/ Von Carl-Christian Kaiser

Frankfurt, im September

Frankfurt am Main, Hauptwache, Zentrum der Stadt, Samstagvormittag, Einkaufszeit. Vom Informationsstand der CDU dröhnen über den Lautsprecher Aufforderungen an die Frankfurter, sich mit den Kandidaten der Union zu unterhalten. Kein geringerer als Oberbürgermeister Walter Wallmann steht zur Beantwortung von Fragen bereit.

Nur einen Steinwurf entfernt hat die FDP einen Stand aufgeschlagen, ohne Lautsprecher.
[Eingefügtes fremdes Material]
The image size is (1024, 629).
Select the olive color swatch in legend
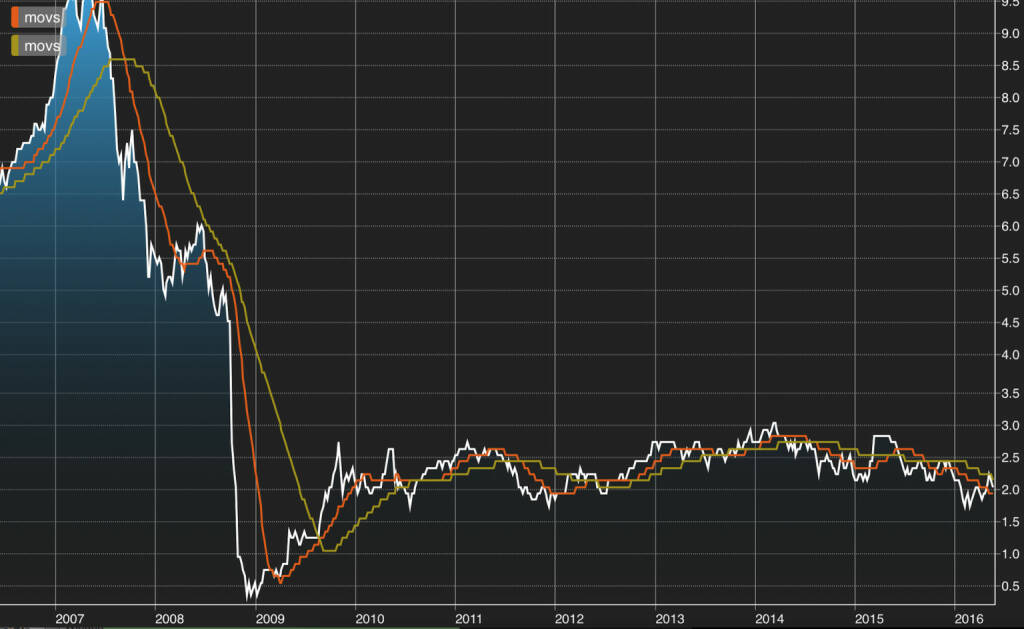[x=15, y=46]
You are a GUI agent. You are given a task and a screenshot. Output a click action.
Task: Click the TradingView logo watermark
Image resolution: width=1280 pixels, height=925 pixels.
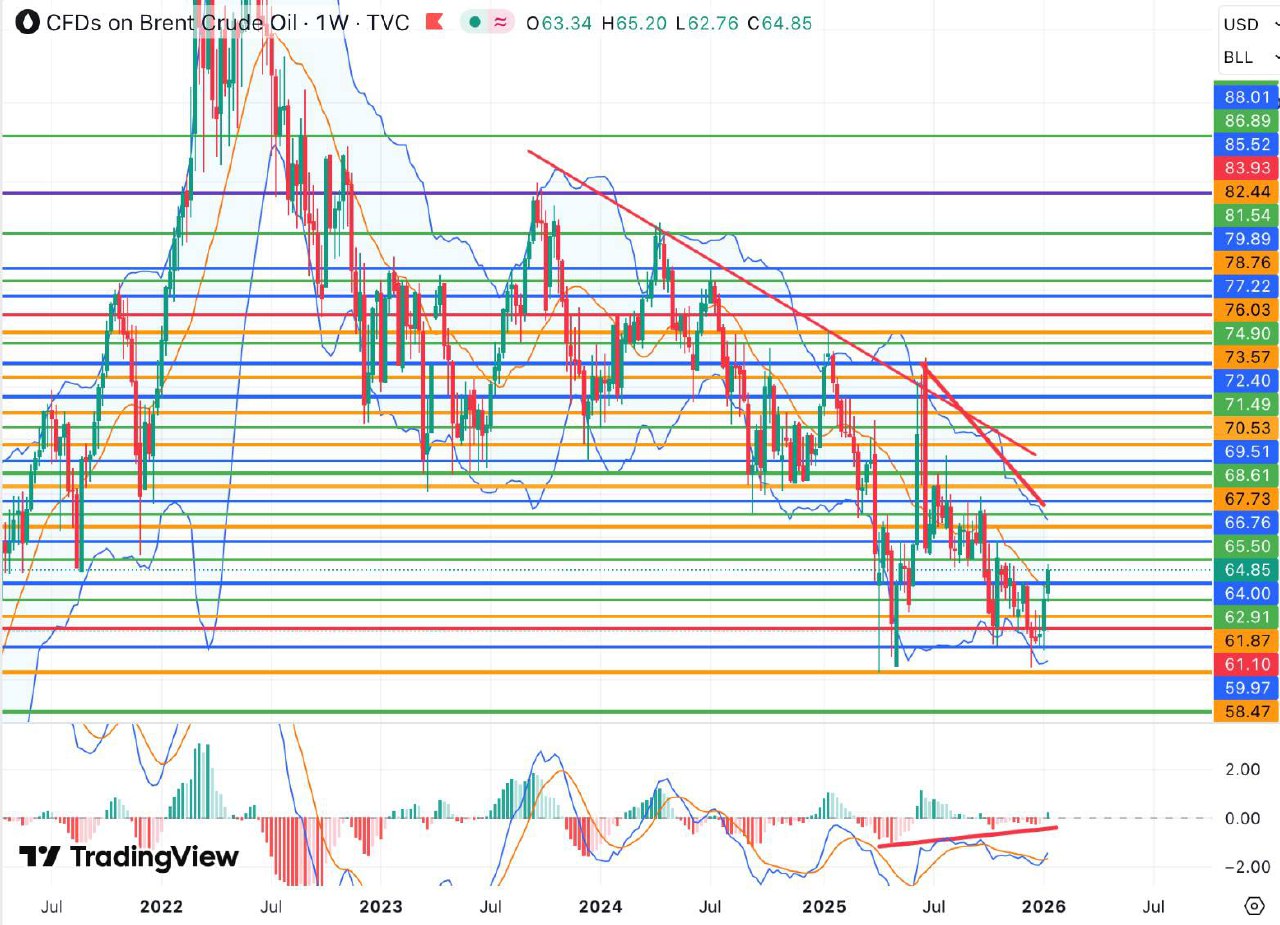tap(129, 857)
Drumherum eine Gruppe junger Leute, die auf altertümlichen Radleiern Musik machen. Gegenüber noch ein junger Mann, der Marionetten feilbietet; der Erlös ist als Hilfe für die bedrohte Tierwelt bestimmt. Wieder etwas weiter auch ein Stand der SPD, nicht ganz leicht zu finden hinter den Bauzäunen, die Frankfurts Zentrum noch immer umstellen. Aber wie bei den beiden anderen Parteien bleiben die Passanten auch hier kaum stehen.
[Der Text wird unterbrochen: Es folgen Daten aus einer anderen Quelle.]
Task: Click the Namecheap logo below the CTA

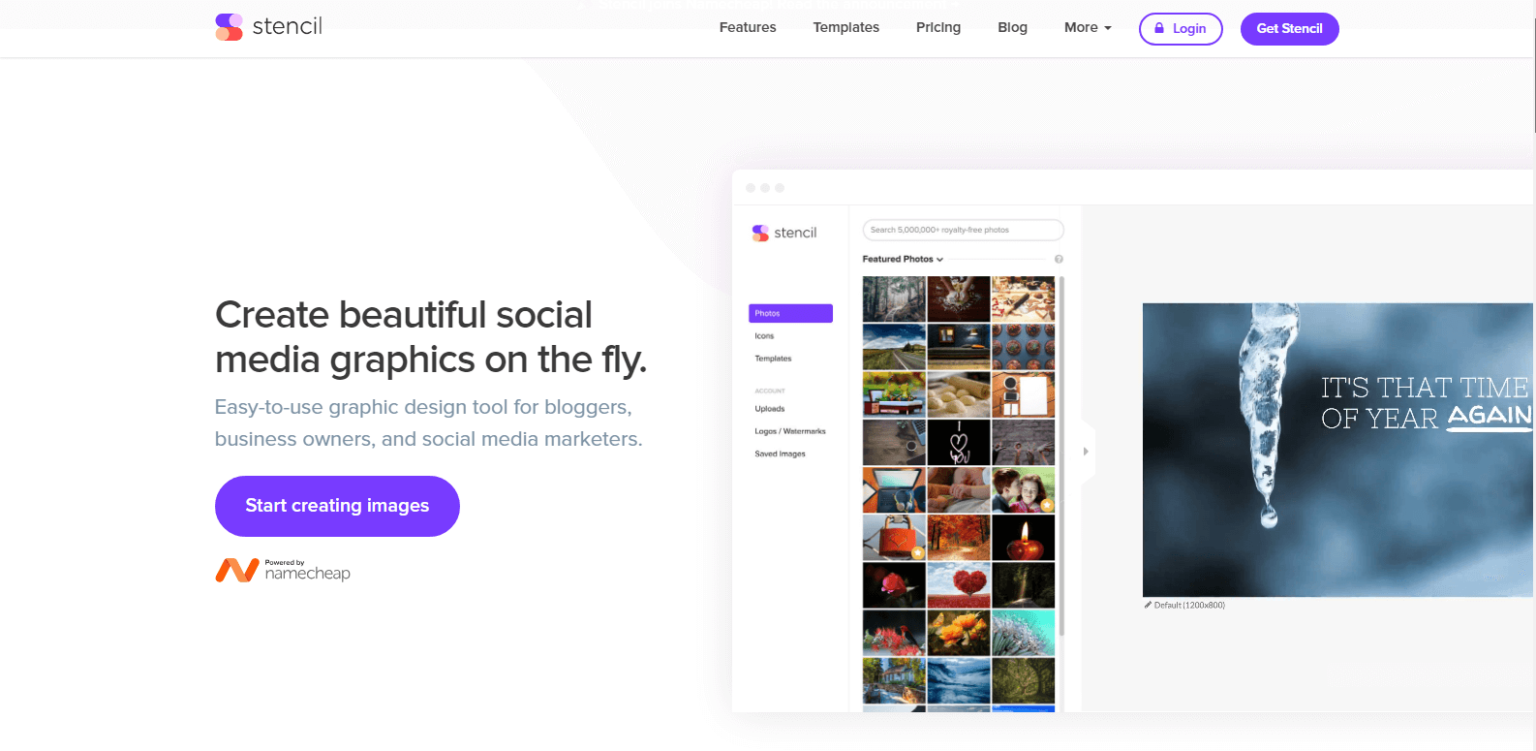Action: [x=283, y=569]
In ihren vielen Facetten wirkt die Momentaufnahme fast zu beziehungsreich. Die CDU trommelt, will vor allem liberale Wähler für sich gewinnen. Walter Wallmann ist dabei ein gutes Aushängeschild. Nach seinem Überraschungssieg bei den Kommunalwahlen im März 1977 hat sich in der hessischen Metropole keineswegs die finstere Reaktion breitgemacht. Da haben die Liberalen keinen leichten Stand, auch wenn sie sich inmitten der wolkenkratzenden Frankfurter Symbole für Konsum und Kommerz, Alternativen andeutend mit Radleiern und Umweltschützern umgeben. Und etwas abseits zieht die SPD ihre Kreise. Wer will, kann ihre Position am Frankfurter Bauzaun dafür nehmen, daß sie bei sich neue Fundamente gelegt hat.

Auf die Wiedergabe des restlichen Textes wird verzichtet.